Name-Calling ‘Uniquely Unhelpful’ in Convincing Canadians to Get Vaccinated: Medical Expert

Name-Calling ‘Uniquely Unhelpful’ in Convincing Canadians to Get Vaccinated: Medical Expert
David Jacobs, president and diagnostic radiologist with the Ontario Association of Radiologists, testified at the House of Commons Health Committee on March 23, 2022. (Screenshot via The Epoch Times)
Andrew Chen
3/24/2022
Updated:
3/24/2022

The federal government has to develop more target-oriented policies to convince those who still haven’t received a COVID-19 vaccine to get their shots, while engaging in name-calling, as Prime Minister Justin Trudeau did, is “uniquely unhelpful” to that end, a medical expert told parliamentarians.

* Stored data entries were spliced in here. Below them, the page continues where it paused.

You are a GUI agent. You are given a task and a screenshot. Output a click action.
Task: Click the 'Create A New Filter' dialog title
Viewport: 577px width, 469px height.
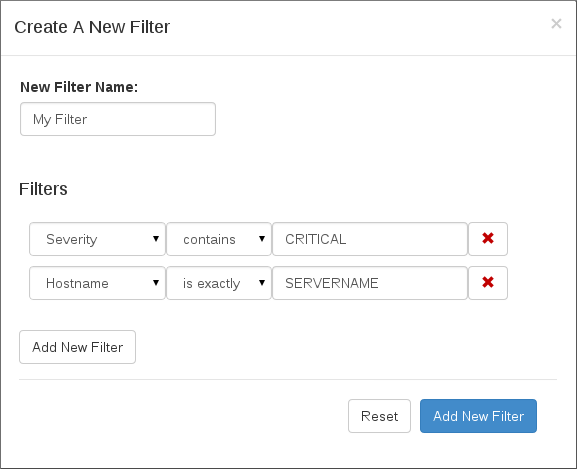click(92, 27)
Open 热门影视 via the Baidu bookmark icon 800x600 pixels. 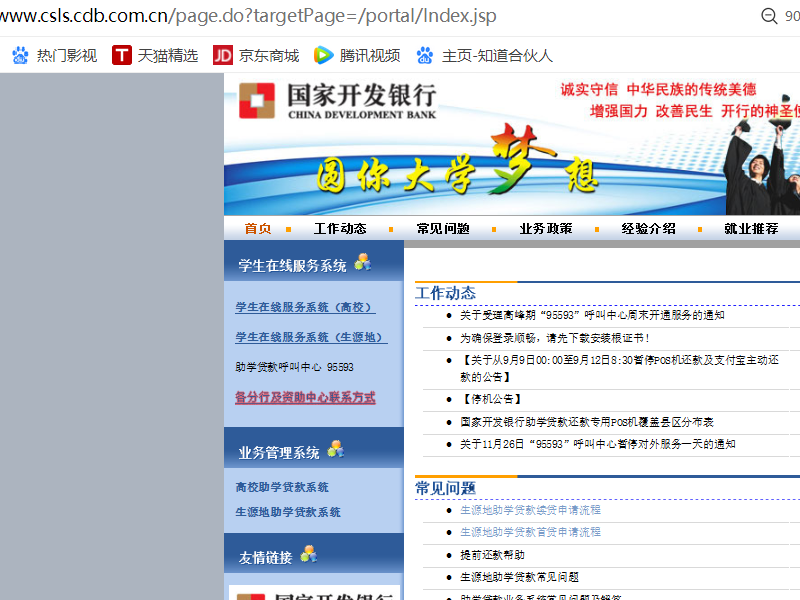(x=20, y=55)
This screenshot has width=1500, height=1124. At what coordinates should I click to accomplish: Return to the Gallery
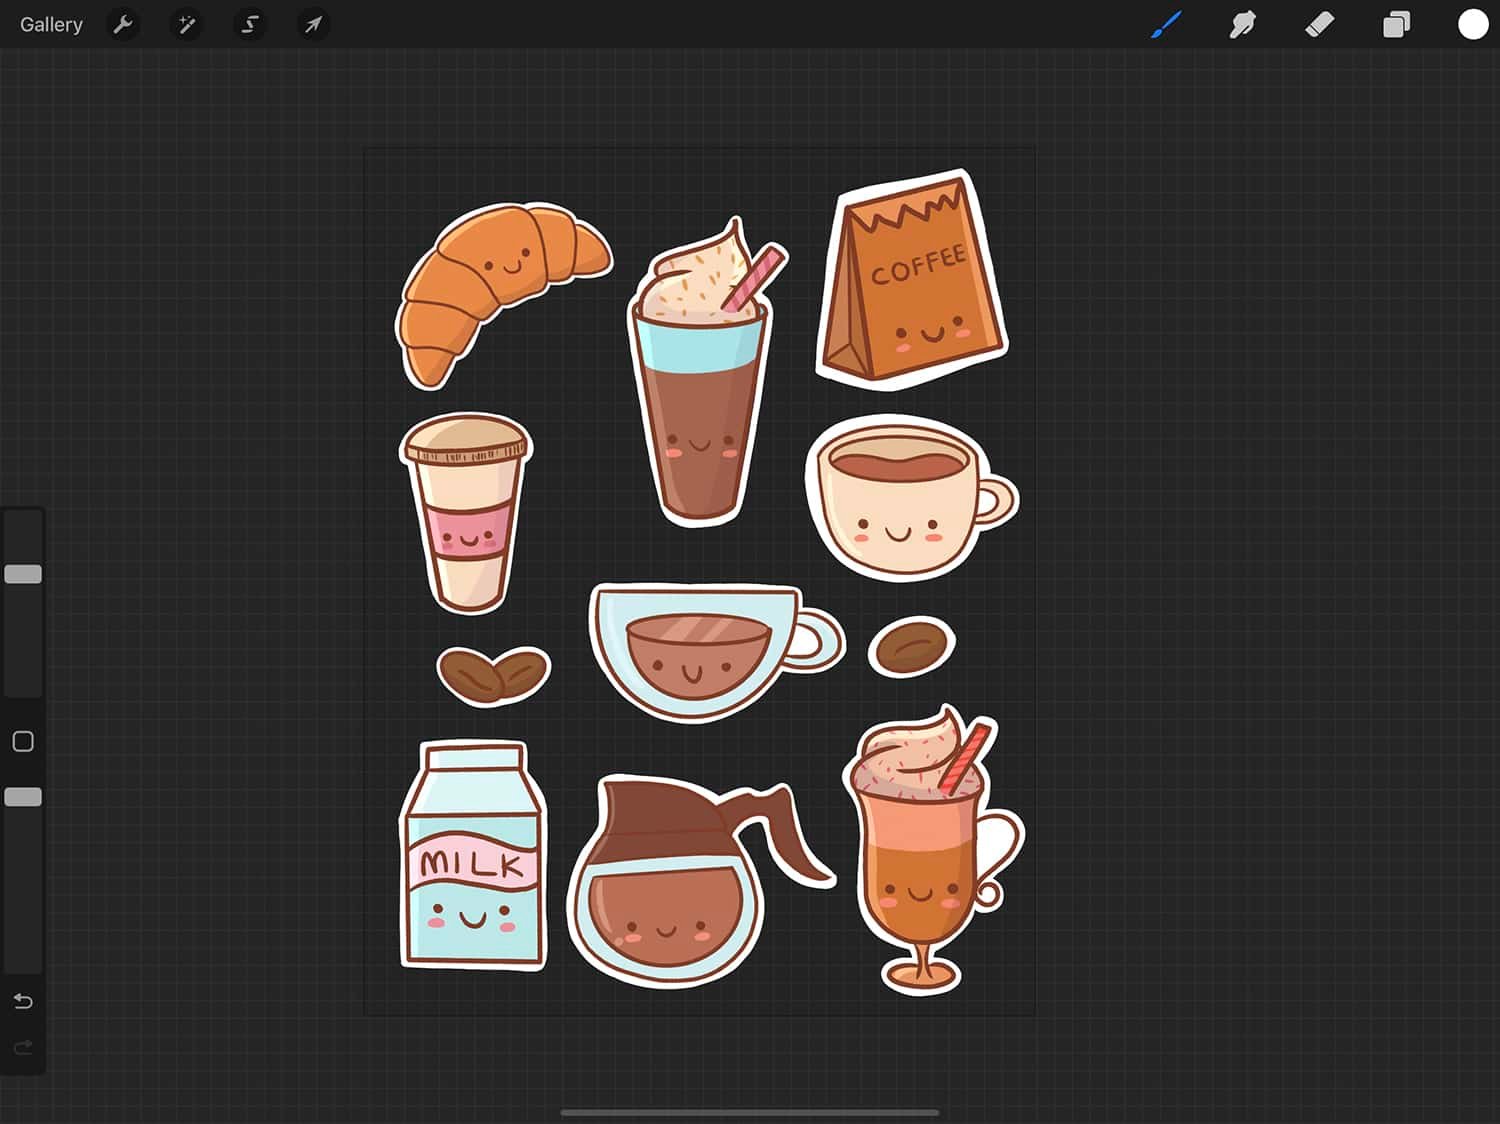[x=51, y=24]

Trudeau used derogatory terms to describe unvaccinated Canadians, saying they are often racists, science-deniers, and misogynists during an interview on the French-language program “La semaine des 4 Julie” on Sept. 16, 2021. At a press conference days earlier, he called protesters demonstrating against federal vaccine policies “anti-vaxxer mobs.”
David Jacobs, president of the Ontario Association of Radiologists, told the House of Commons Health Committee that no scientific evidence can justify Trudeau’s claims.

“It was a uniquely unhelpful thing that the prime minister did when he said that. It was politically driven; it did not help anyone in the health care industry; it did not convince anyone to change their mind,” he testified on March 23.

Jacobs noted that Canadians who are still unvaccinated are mostly in small religious or cultural groups or communities, and to get them to accept the shot, the government would need to reach out with a very specific program, providing them information they need to make an informed decision.

“Some of them are unvaccinated because they’ve looked at the research and they disagreed with the findings that the majority of health-care workers and scientists have come to in terms of conclusions, and there are other people who are just simply afraid. There are other people who have been misinformed by social media. It’s quite a wide array of people, and name-calling is not helpful,” he said.

Jacobs, who works as a radiologist at the Humber River Regional Hospital northwest of Toronto, has been vocal on social media in support of vaccination, but he also questioned the use of blanket vaccine mandates that remain an employment requirement for public servants, including the RCMP.

“In terms of mandates, yes, Omicron was highly contagious, and no, the vaccine didn’t do much in terms of preventing spread of [Omicron],” he said. “If it did, it was minimal.”

He said vaccines were a robust prevention for the Delta variant and other previous versions of COVID-19, but that wasn’t the case for Omicron.

“That takes away some of the need for a vaccine mandate except—and this is a big exception—what we saw in the hospital were patients who were immunosuppressed, elderly, so de facto immunosuppressed—and the patients who did not receive a full vaccine regimen. They were the ones who were getting very severe COVID pneumonias,” Jacobs said.

Dr. Shiri Kaylan, a professor of medicine at the University of British Columbia, also told the Health Committee that she “really questions the validity of the current vaccine mandates” imposed on the entirety of the Canadian population.

“If we had focused on protecting the most vulnerable, it would have gone farther than putting blanket mandates on everyone because that actually has the potential to increase vaccine hesitancy and trust in vaccines and the public health-care system in general,” she said.

“It is clear, especially with Omicron, that the vaccines we have cannot really be relied upon to either prevent transmission or infection.”

Kaylan cited the example of the first Omicron case identified in an Israeli doctor who had been vaccinated three times and went on to pass it to another physician who was also triple-vaccinated.

“With this evidence, we should have moved quickly to lift heavy-handed measures and explain the evolving evidence,” she said.

“This is necessary for public trust. It is also good for public health to have a well-informed populace. Having a false sense of security has obvious negative consequences.”